▶ **Problem to work on**
Within the material below, find each line bearing the word "computer" and present it.

▶ **Given entries**
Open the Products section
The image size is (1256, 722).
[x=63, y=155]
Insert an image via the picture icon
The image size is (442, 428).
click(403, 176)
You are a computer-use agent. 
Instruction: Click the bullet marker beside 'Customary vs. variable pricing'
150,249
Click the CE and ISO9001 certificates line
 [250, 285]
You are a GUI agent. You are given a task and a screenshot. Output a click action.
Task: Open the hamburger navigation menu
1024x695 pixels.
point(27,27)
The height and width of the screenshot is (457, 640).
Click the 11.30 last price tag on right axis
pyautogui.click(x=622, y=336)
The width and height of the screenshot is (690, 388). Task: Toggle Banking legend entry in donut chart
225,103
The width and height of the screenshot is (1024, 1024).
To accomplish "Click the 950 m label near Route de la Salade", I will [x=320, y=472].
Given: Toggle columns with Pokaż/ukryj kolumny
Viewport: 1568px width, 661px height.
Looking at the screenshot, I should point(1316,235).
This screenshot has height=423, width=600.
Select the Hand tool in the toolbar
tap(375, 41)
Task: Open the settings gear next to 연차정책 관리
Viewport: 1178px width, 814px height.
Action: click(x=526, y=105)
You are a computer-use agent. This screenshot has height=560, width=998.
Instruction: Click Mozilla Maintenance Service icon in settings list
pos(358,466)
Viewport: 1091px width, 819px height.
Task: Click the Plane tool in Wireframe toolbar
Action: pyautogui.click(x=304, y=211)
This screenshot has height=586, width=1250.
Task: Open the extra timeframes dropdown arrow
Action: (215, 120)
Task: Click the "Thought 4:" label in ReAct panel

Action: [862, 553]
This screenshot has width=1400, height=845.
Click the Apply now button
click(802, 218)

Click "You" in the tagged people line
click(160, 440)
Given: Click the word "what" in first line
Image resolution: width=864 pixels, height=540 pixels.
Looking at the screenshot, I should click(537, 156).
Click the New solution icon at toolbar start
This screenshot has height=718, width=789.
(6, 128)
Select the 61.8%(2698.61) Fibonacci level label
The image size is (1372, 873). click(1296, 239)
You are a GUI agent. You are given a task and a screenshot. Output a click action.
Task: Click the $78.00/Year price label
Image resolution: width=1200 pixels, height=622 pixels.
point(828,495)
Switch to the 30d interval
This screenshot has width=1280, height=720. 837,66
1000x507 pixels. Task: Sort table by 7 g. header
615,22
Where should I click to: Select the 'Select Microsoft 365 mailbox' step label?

▶ **Reply to the exercise**
You are a computer-use agent. 
You are a computer-use agent. This screenshot has height=560, width=998.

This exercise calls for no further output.